_Given request A_. Reproduce the listing line for line, from its first line through the line containing "The width and height of the screenshot is (1024, 624).", with both ends included.

From mboxrd@z Thu Jan  1 00:00:00 1970
From: Shmulik Ladkani <shmulik@metanetworks.com>
Subject: [Q] Unable to load SCHED_CLS/SCHED_ACT bpf programs from outside
 init_user_ns
Date: Sat, 10 Feb 2018 09:46:17 +0200
Message-ID: <20180210094617.3ca6faf8@pixies>
Mime-Version: 1.0
Content-Type: text/plain; charset=US-ASCII
Content-Transfer-Encoding: 7bit
Cc: Chenbo Feng <fengc@google.com>, eyal@metanetworks.com,
        netdev@vger.kernel.org, Jamal Hadi Salim <jhs@mojatatu.com>,
        Cong Wang <xiyou.wangcong@gmail.com>,
        Jiri Pirko <jiri@resnulli.us>
To: Alexei Starovoitov <ast@kernel.org>,
        Daniel Borkmann <daniel@iogearbox.net>
Return-path: <netdev-owner@vger.kernel.org>
Received: from mail-wm0-f42.google.com ([74.125.82.42]:33962 "EHLO
        mail-wm0-f42.google.com" rhost-flags-OK-OK-OK-OK) by vger.kernel.org
        with ESMTP id S1750756AbeBJHqY (ORCPT
        <rfc822;netdev@vger.kernel.org>); Sat, 10 Feb 2018 02:46:24 -0500
Received: by mail-wm0-f42.google.com with SMTP id j21so1572919wmh.1
        for <netdev@vger.kernel.org>; Fri, 09 Feb 2018 23:46:24 -0800 (PST)

_Given information_.
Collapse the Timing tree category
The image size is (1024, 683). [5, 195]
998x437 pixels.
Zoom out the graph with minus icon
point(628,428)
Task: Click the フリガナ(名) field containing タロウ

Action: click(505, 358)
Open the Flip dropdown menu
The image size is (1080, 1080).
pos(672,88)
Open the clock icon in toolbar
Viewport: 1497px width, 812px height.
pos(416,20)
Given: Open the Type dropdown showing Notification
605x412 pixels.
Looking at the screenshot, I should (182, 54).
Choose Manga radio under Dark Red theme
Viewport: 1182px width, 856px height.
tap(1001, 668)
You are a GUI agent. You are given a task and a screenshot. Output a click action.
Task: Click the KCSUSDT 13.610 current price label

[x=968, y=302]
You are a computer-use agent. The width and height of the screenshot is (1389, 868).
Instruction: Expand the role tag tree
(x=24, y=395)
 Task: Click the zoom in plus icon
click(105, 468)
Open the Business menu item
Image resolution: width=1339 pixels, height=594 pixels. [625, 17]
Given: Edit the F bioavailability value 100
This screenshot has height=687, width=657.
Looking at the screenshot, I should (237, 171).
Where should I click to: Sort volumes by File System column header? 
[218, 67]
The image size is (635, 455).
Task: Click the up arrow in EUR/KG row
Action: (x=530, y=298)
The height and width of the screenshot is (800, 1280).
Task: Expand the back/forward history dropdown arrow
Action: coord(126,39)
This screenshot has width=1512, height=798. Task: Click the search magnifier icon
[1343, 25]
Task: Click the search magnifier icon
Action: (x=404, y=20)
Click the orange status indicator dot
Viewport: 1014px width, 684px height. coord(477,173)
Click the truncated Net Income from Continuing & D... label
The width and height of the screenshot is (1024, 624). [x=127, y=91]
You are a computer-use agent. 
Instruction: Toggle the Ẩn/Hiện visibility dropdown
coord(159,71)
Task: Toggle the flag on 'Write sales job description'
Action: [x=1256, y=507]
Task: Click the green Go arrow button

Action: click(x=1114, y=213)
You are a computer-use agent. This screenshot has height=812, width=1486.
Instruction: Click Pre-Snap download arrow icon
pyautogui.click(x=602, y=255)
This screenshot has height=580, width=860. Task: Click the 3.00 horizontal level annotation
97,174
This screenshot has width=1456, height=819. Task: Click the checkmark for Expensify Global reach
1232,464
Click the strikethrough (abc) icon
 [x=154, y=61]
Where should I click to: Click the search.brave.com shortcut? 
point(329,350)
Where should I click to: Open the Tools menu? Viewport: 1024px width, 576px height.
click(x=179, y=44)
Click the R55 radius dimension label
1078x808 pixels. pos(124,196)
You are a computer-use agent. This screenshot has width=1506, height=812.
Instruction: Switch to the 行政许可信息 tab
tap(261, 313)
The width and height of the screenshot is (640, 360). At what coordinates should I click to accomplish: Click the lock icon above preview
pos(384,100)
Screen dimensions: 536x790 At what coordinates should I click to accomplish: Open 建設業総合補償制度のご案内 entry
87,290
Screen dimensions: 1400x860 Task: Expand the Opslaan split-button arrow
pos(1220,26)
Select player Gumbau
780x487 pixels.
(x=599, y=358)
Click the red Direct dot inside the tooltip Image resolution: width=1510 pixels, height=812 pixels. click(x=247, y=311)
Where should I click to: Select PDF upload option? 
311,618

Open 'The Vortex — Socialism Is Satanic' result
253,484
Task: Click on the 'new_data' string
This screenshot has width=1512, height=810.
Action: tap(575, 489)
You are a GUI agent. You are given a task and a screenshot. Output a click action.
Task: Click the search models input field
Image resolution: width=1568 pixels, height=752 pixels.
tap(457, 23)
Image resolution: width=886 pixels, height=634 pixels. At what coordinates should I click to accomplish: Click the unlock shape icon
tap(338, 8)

_Given request B_. Carry on the email about loading SCHED_CLS/SCHED_ACT bpf programs from outside init_user_ns, starting right after its last line.

_Exercise output A_.
Collapse the Timing tree category
The image size is (1024, 683). [5, 195]
998x437 pixels.
Zoom out the graph with minus icon
point(628,428)
Task: Click the フリガナ(名) field containing タロウ

Action: click(505, 358)
Open the Flip dropdown menu
The image size is (1080, 1080).
pos(672,88)
Open the clock icon in toolbar
Viewport: 1497px width, 812px height.
pos(416,20)
Given: Open the Type dropdown showing Notification
605x412 pixels.
Looking at the screenshot, I should (182, 54).
Choose Manga radio under Dark Red theme
Viewport: 1182px width, 856px height.
tap(1001, 668)
You are a GUI agent. You are given a task and a screenshot. Output a click action.
Task: Click the KCSUSDT 13.610 current price label

[x=968, y=302]
You are a computer-use agent. The width and height of the screenshot is (1389, 868).
Instruction: Expand the role tag tree
(x=24, y=395)
 Task: Click the zoom in plus icon
click(105, 468)
Open the Business menu item
Image resolution: width=1339 pixels, height=594 pixels. [625, 17]
Given: Edit the F bioavailability value 100
This screenshot has height=687, width=657.
Looking at the screenshot, I should (237, 171).
Where should I click to: Sort volumes by File System column header? 
[218, 67]
The image size is (635, 455).
Task: Click the up arrow in EUR/KG row
Action: (x=530, y=298)
The height and width of the screenshot is (800, 1280).
Task: Expand the back/forward history dropdown arrow
Action: coord(126,39)
This screenshot has width=1512, height=798. Task: Click the search magnifier icon
[1343, 25]
Task: Click the search magnifier icon
Action: (x=404, y=20)
Click the orange status indicator dot
Viewport: 1014px width, 684px height. coord(477,173)
Click the truncated Net Income from Continuing & D... label
The width and height of the screenshot is (1024, 624). [x=127, y=91]

_Exercise output B_.
Sender: netdev-owner@vger.kernel.org
List-ID: <netdev.vger.kernel.org>

Hi,

Apparently one cannot use TC cls_bpf/act_bpf if running from a user ns
other than the init_user_ns, as bpf_prog_load does not permit loading
these type of progs, snip:

        if (type != BPF_PROG_TYPE_SOCKET_FILTER &&
            type != BPF_PROG_TYPE_CGROUP_SKB &&
            !capable(CAP_SYS_ADMIN))
                return -EPERM;

although the user performing BPF_PROG_LOAD has both CAP_SYS_ADMIN (and
CAP_NET_ADMIN, as required by RTM_NEWTFILTER) in his current_user_ns.

This prevents using tc cls_bpf/act_bpf in containerized software
stacks (where in contrast other tc cls/act are permitted).

The original restiction comes from
    1be7f75d1668 "bpf: enable non-root eBPF programs"
quote:
    tracing and tc cls/act program types still require root permissions,
    since tracing actually needs to be able to see all kernel pointers
    and tc is for root only.

Can the restriction be relaxed, as done for TYPE_SOCKET_FILTER and later
for TYPE_CGROUP_SKB?

Are the SCHED_CLS/SCHED_ACT progs still suspectable of leaking kernel
pointers?
If so, can we restrict only certain operations which are guaranteed not
to leak, so that tc cls_bpf/act_bpf can still be used outside
init_user_ns?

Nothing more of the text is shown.